Fort Myers, Florida -- Gov. Rick Scott announced Wednesday the state will commit $90 million for the bridging of a 2.6-mile segment of Tamiami Trail road in South Florida.
The project will deconstruct a section of the berm the road is currently built on and replace it with a bridge so that water north of the road can flow into the Everglades and keep more high nutrient water from entering the Caloosahatchee and St. Lucie Estuaries.
"This $90 million investment will be a huge step forward in our efforts to restore water quality throughout South Florida," said Gov. Scott. "Every drop of water that we can send South and keep out of the Caloosahatchee and St. Lucie Estuaries is a win for Florida families. We are putting forward strategies each and every day to address the water quality issues that are impacting families in our state."
Currently, state officials say the Trail inhibits water flow forcing storm water runoff to drain from Lake Okeechobee into the Caloosahatchee and St.

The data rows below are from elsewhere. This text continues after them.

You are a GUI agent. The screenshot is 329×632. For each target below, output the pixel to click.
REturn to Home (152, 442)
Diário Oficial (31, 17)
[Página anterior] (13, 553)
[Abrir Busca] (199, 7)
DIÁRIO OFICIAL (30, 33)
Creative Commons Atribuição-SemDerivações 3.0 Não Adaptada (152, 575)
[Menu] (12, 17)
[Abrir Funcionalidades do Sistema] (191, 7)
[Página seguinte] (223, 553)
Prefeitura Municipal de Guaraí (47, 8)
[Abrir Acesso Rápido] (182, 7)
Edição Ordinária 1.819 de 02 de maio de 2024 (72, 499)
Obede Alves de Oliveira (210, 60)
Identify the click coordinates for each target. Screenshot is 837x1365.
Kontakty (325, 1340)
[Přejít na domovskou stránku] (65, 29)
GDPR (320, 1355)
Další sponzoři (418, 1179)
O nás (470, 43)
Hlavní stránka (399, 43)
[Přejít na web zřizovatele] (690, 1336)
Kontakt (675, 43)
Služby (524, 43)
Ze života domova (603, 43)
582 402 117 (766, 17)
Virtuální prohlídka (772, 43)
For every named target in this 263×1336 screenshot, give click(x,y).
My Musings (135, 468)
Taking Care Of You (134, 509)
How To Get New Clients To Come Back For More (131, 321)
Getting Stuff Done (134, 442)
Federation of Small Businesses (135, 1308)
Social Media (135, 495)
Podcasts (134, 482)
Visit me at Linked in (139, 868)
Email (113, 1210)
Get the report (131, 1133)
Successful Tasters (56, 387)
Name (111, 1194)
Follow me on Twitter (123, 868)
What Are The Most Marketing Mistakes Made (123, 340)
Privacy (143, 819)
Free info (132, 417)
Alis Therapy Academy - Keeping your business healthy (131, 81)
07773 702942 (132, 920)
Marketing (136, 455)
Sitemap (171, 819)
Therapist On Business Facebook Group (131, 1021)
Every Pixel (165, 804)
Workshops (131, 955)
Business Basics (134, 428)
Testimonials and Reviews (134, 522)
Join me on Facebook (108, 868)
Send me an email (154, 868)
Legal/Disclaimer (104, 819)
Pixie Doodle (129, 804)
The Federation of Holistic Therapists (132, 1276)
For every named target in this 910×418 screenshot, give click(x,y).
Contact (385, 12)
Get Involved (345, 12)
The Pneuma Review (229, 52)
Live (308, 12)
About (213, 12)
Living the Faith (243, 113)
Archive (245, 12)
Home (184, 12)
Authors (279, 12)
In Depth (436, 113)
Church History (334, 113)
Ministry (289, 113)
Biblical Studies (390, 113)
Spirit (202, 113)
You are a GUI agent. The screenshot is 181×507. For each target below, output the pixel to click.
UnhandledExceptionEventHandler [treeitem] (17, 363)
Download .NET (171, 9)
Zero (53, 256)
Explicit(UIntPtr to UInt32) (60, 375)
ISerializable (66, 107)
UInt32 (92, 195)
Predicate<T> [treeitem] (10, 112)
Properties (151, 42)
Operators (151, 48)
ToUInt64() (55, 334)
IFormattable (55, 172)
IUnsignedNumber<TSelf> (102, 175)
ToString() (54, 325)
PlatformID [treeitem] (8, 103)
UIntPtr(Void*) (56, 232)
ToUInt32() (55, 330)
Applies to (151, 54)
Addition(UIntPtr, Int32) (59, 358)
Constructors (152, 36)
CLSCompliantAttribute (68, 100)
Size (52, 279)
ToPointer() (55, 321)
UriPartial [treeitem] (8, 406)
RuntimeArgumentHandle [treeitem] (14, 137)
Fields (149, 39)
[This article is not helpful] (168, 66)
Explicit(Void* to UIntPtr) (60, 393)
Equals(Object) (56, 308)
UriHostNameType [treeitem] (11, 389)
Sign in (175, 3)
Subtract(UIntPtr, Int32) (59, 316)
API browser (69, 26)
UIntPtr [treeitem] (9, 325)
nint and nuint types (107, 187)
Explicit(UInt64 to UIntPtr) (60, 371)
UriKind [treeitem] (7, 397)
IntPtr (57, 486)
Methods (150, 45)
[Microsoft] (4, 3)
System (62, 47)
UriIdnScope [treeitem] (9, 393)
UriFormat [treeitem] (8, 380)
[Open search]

Lucie Estuaries instead of flowing south through the Everglades.
The total cost of the project is estimated at $180 million with the state matching federal funds of $90 million.
In the meantime, the SFWMD is taking emergency action to store excess water on public and private lands. This fall, the SFWMD will begin work on a $16 million project at Lake Hicpochee to help control flows into the Caloosahatchee.